# [Problem]
Copy out the listing below word for word, leaving out the pictures.
· · · · · · ·
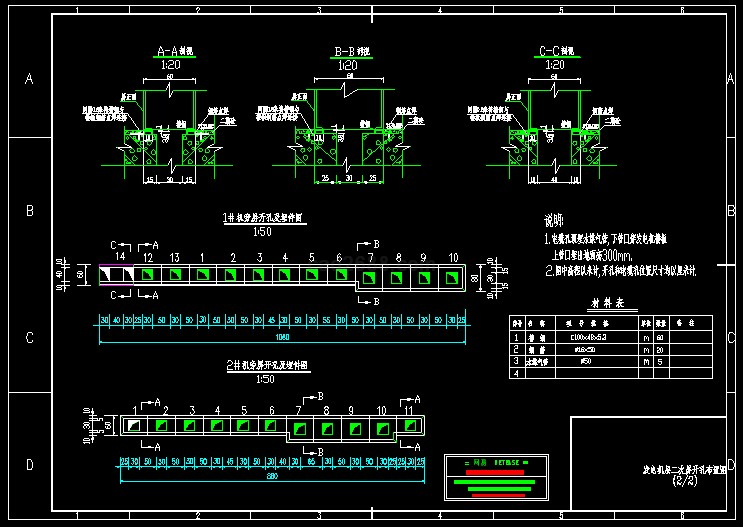This screenshot has width=743, height=527.
Task: Select white opening 1 in the lower plan
Action: [x=133, y=427]
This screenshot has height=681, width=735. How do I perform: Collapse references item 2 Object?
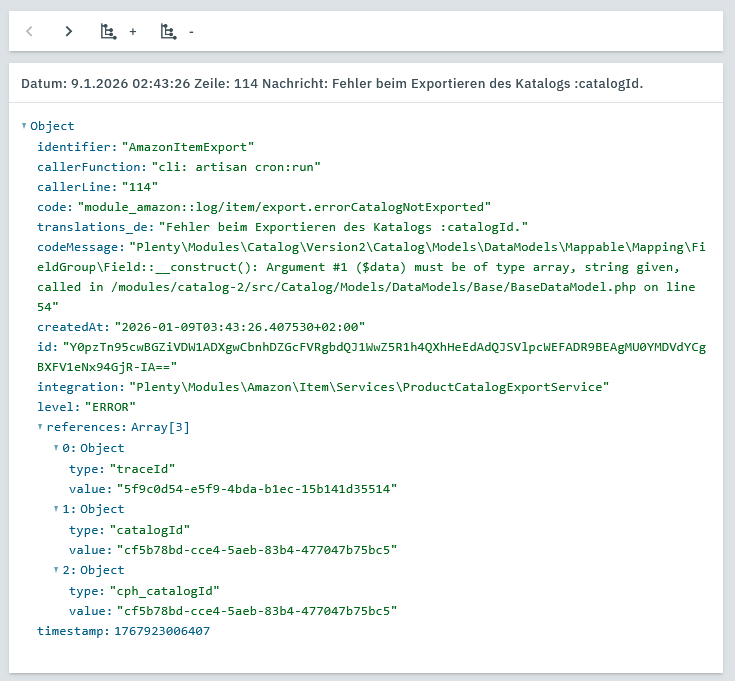pos(56,570)
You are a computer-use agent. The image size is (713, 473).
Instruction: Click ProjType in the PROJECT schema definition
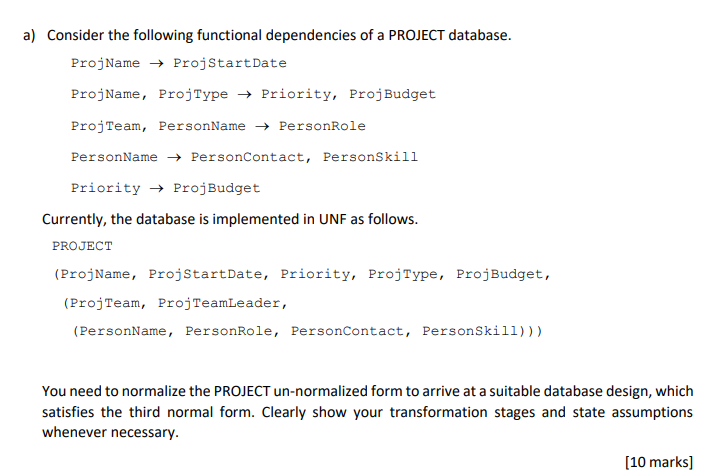coord(403,274)
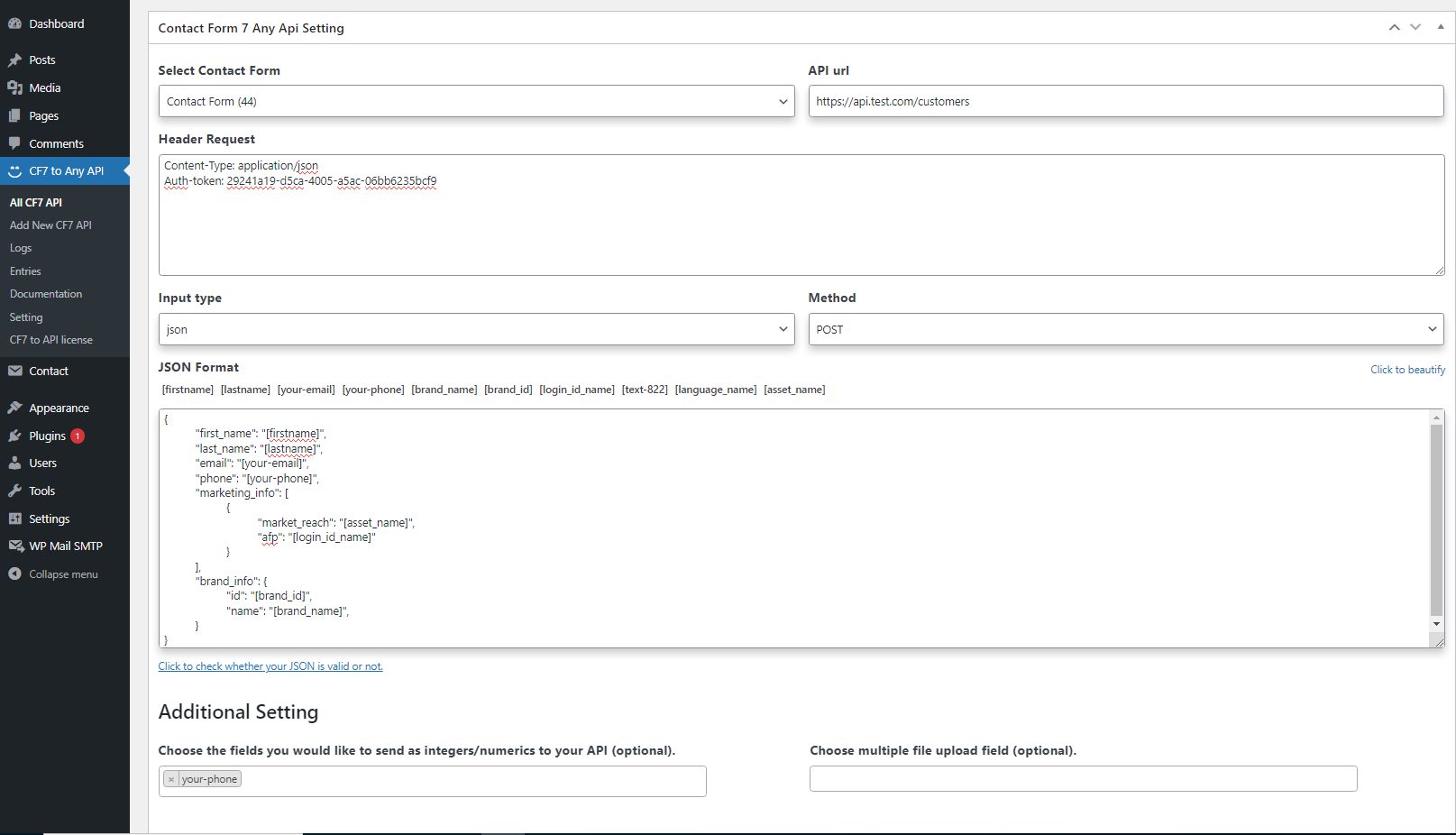
Task: Insert the [brand_name] field tag
Action: (x=444, y=390)
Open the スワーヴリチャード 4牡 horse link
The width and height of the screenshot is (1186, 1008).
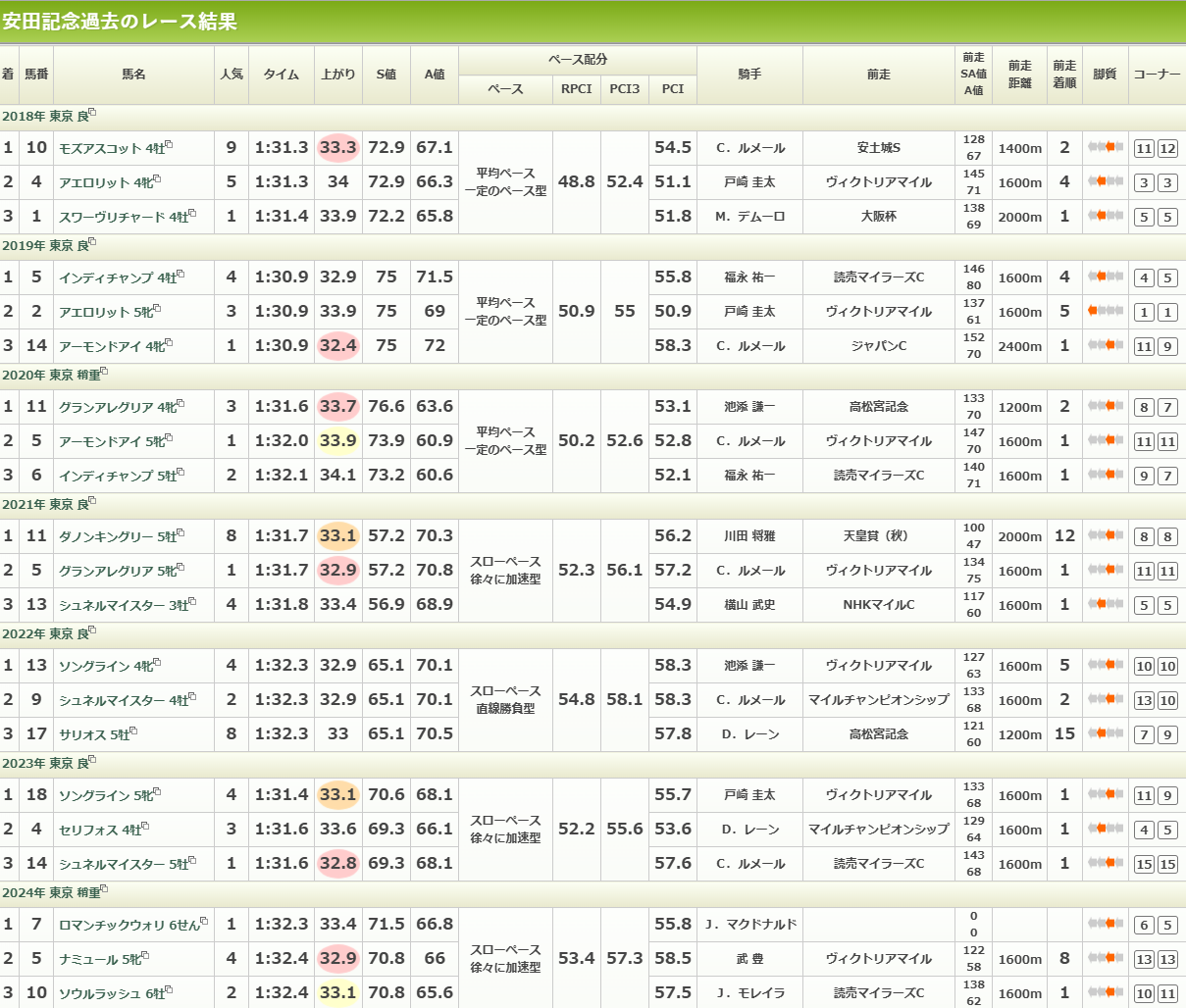(123, 217)
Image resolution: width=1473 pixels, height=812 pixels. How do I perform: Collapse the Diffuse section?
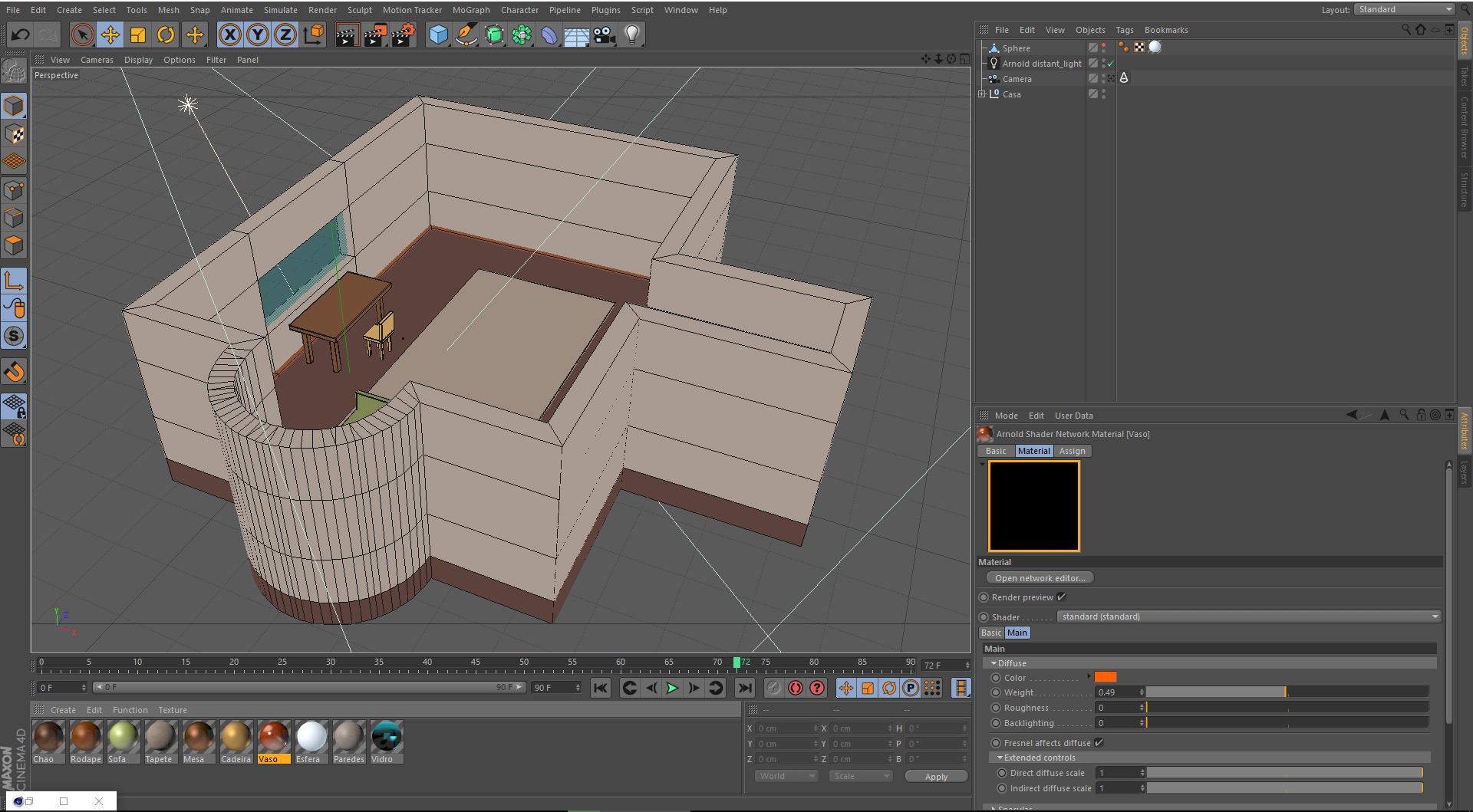(x=994, y=663)
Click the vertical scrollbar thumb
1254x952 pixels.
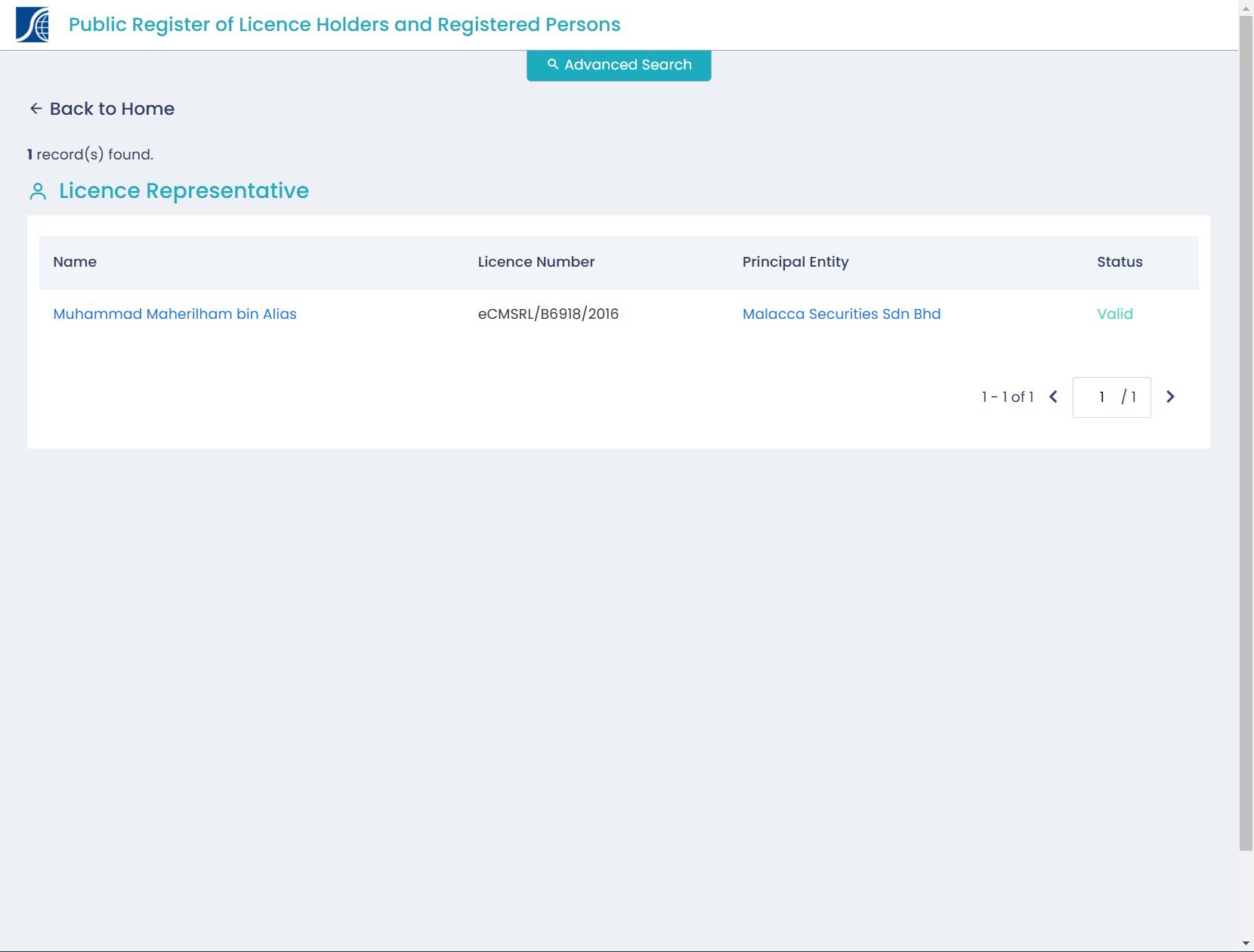[x=1246, y=431]
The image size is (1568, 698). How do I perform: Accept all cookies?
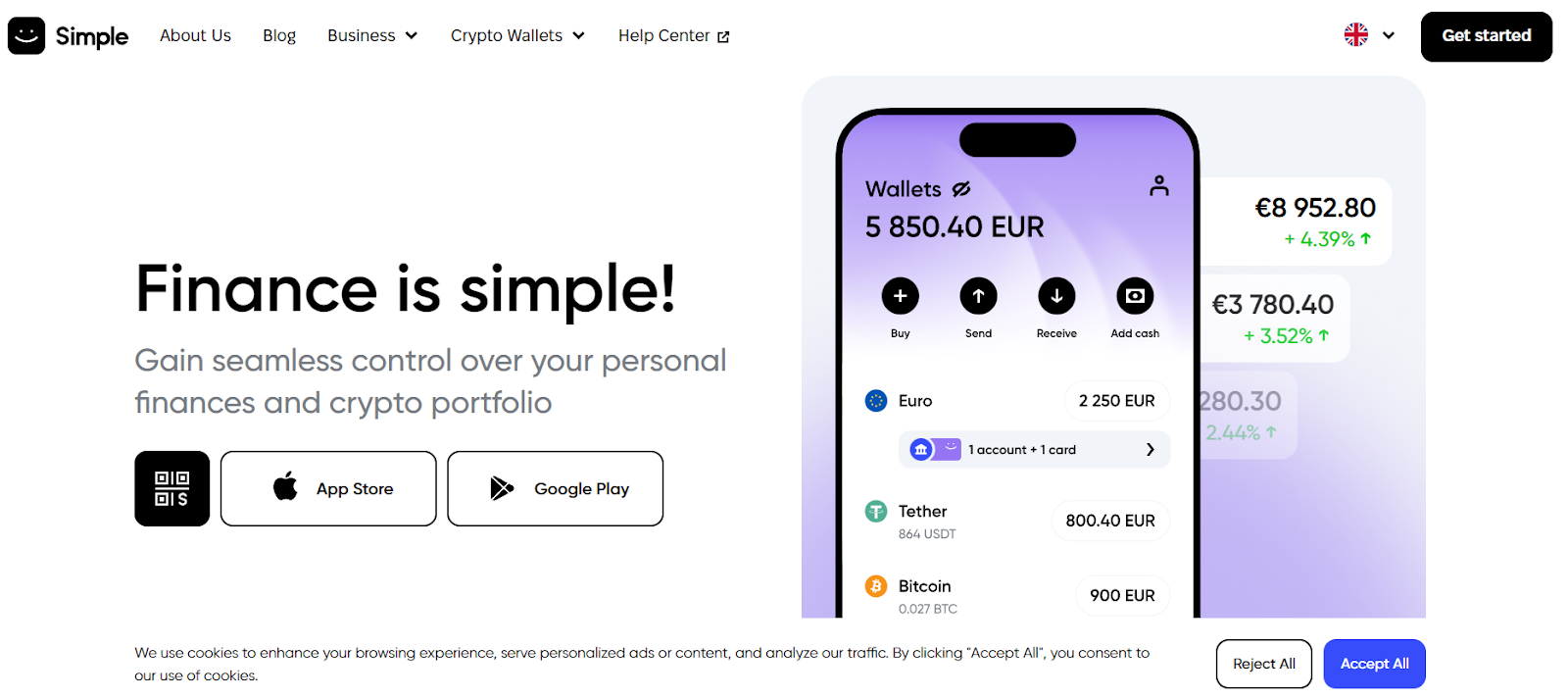[x=1374, y=664]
· · · · · · ·
# [Exercise answer]
This screenshot has width=743, height=527.
Task: Select white opening 1 in the lower plan
Action: [x=133, y=427]
This screenshot has height=681, width=735. How do I perform: Collapse references item 2 Object?
pos(56,570)
You are a computer-use agent. The image size is (713, 473).
Instruction: Click ProjType in the PROJECT schema definition
coord(403,274)
Task: Insert the [brand_name] field tag
Action: (x=444, y=390)
Open the スワーヴリチャード 4牡 horse link
The width and height of the screenshot is (1186, 1008).
(123, 217)
Image resolution: width=1473 pixels, height=812 pixels. How do I perform: Collapse the Diffuse section?
(x=994, y=663)
Click the vertical scrollbar thumb
1254x952 pixels.
[x=1246, y=431]
The image size is (1568, 698). How do I perform: Accept all cookies?
[x=1374, y=664]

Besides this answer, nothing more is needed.